# Will clear coat epoxy adhere to bare aluminum? (router plate issue)



## Grain Man (Jun 26, 2010)

I'm making a router table, and I went through 3 different routers during the time I was working on the table.

And so of course, I drilled out the holes for the first two routers, which means with the new router the plate will pretty much be like swiss cheese. :blush:

So I plan on filling in the first two sets of holes with JB Weld, and then refinishing it.

I have some Transtint dye that I like, as well as clear coat epoxy.

But can I expect a decent finish with the clear coat epoxy?


----------



## cabinetman (Jul 5, 2007)

I wouldn't clear coat an aluminum plate that is a work surface.


----------



## Grain Man (Jun 26, 2010)

cabinetman said:


> I wouldn't clear coat an aluminum plate that is a work surface.


It's a blue Rockler anodized aluminum plate, and the extra 7 holes look like hell. So maybe the question would be "what's a good way to color 7 plugged holes?".
Btw, I did fill them with JB Weld last night.


I would have just bought a new plate, but of course Rockler discontinued this plate size since I bought it. (9x13)


----------



## cabinetman (Jul 5, 2007)

Grain Man said:


> It's a blue Rockler anodized aluminum plate, and the extra 7 holes look like hell. So maybe the question would be "what's a good way to color 7 plugged holes?".
> Btw, I did fill them with JB Weld last night.
> 
> 
> I would have just bought a new plate, but of course Rockler discontinued this plate size since I bought it. (9x13)



Does it really matter what it looks like? If it's so objectionable make one from Plexiglas.


----------



## Grain Man (Jun 26, 2010)

cabinetman said:


> Does it really matter what it looks like? If it's so objectionable make one from Plexiglas.


It matters some to me, yeah.

Plexiglas is out though. I've got a Milwaukee 5625 router, and it's fairly heavy. I imagine over time that it would bend 1/4" plexiglas.
And I really don't feel like cleaning out the entire area to a thicker depth so I can use thicker plexiglass.

I spent several hours yesterday trying to find a 9x13 plate from someone else, and it looks like Rockler was the only one that ever did that.


----------



## mdntrdr (Dec 22, 2009)

http://www.google.com/search?client=qsb-win&rlz=1R3GGLL_enUS321US321&hl=en&q=9+X13+routerplate


----------



## GeorgeC (Jul 30, 2008)

If looks is all that important then just buy a new plate.

George


----------



## Grain Man (Jun 26, 2010)

mdntrdr said:


> http://www.google.com/search?client=qsb-win&rlz=1R3GGLL_enUS321US321&hl=en&q=9+X13+routerplate


trust me when I tell you, every single one of those 9x13 links will take you to a page for a rockler router plate.

:thumbdown:


----------



## Grain Man (Jun 26, 2010)

GeorgeC said:


> If looks is all that important then just buy a new plate.
> 
> George


I wish I could, George. But they're discontinued.
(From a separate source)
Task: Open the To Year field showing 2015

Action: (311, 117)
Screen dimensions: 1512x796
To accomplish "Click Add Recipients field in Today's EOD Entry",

And after the trouble I went through getting this top ready for the 9x13 plate, I ain't doing it again. :blink:


----------



## Grain Man (Jun 26, 2010)

Barring the discovery of one that someone had buried in the proverbial mayonnaise jar, i'm stuck with this one.


----------



## cabinetman (Jul 5, 2007)

Grain Man said:


> Barring the discovery of one that someone had buried in the proverbial mayonnaise jar, i'm stuck with this one.



Too bad they didn't have a matching blue JB Weld.:laughing:


----------



## Grain Man (Jun 26, 2010)

cabinetman said:


> Too bad they didn't have a matching blue JB Weld.:laughing:



Oh man, I would pay a big premium for that, lol!


----------



## Rick Mosher (Feb 26, 2009)

I don't know if you can spray or not but if you can a 2k isolante urethane will adhere to aluminum. I would etch with a mild phosphoric acid etch first then the isolante and topcoat with an automotive 2k urethane. You can get the automotive paint in any color you can imagine. (They also make a blue hardener for bondo which would have worked well but you say you already used JB weld...)


----------



## Grain Man (Jun 26, 2010)

Rick Mosher said:


> I don't know if you can spray or not but if you can a 2k isolante urethane will adhere to aluminum. I would etch with a mild phosphoric acid etch first then the isolante and topcoat with an automotive 2k urethane. You can get the automotive paint in any color you can imagine. (They also make a blue hardener for bondo which would have worked well but you say you already used JB weld...)


I can't spray, not to mention I would hate to have to purchase more surface treatment when I already have the epoxy clear coat.

But i'm wondering if I might be able to find a nail polish that's decently close to it. I won't mind if it's off a little bit. Anything will be better than these dark gray plugs from the JB Weld.


----------



## cabinetman (Jul 5, 2007)

Grain Man said:


> But i'm wondering if I might be able to find a nail polish that's decently close to it. I won't mind if it's off a little bit. Anything will be better than these dark gray plugs from the JB Weld.



Maybe you can get a good match with checking out the small Testors bottles of paint. You can find them at art supply and hobby stores. Here is a chart. Mix them if necessary.


----------



## Grain Man (Jun 26, 2010)

cabinetman said:


> Maybe you can get a good match with checking out the small Testors bottles of paint. You can find them at art supply and hobby stores. Here is a chart. Mix them if necessary.


That's not a bad idea at all. I'll have to stop by the local hobby store as soon as I get the chance.


----------



## GeorgeC (Jul 30, 2008)

Grain Man said:


> I wish I could, George. But they're discontinued.
> 
> And after the trouble I went through getting this top ready for the 9x13 plate, I ain't doing it again. :blink:


I would then go to a local machine shop and see what they can do for me. 

George


----------



## Grain Man (Jun 26, 2010)

GeorgeC said:


> I would then go to a local machine shop and see what they can do for me.
> 
> George


I sanded the JB Weld down last night, and it doesn't look as nearly bad as I thought it was going to.

If I get a decent match in color from hobby store enamel, it won't look bad at all.


----------



## rrich (Jun 24, 2009)

OK, most (if not all) of the 9x13 plates found by Goo are referencing your thread (this one) or the discontinued model from Rockler.

I have two suggestions:
First, call Rockler at their toll free number and ask if someone could find an old one in the warehouse. (Ya never know)

Second, try customer service at Woodpeckers (www.Woodpeck.com). They are a genuinely helpful group. If they don't have one, use the magic words, "Could you make one for me?" Offer to accept either aluminum or phenolic.

I think that you'll have better luck at Woodpeckers but try Rockler first. They may have one or two that were damaged.


----------



## Grain Man (Jun 26, 2010)

rrich, I appreciate the post but I did call up Rockler already, and being a former machinist I can tell you that getting a one-off would cost a lot more money than the project justifies. You just can't get around setup time, and it's expensive.

But I think the enamel paint over the JB Weld fills, will work well enough here.


----------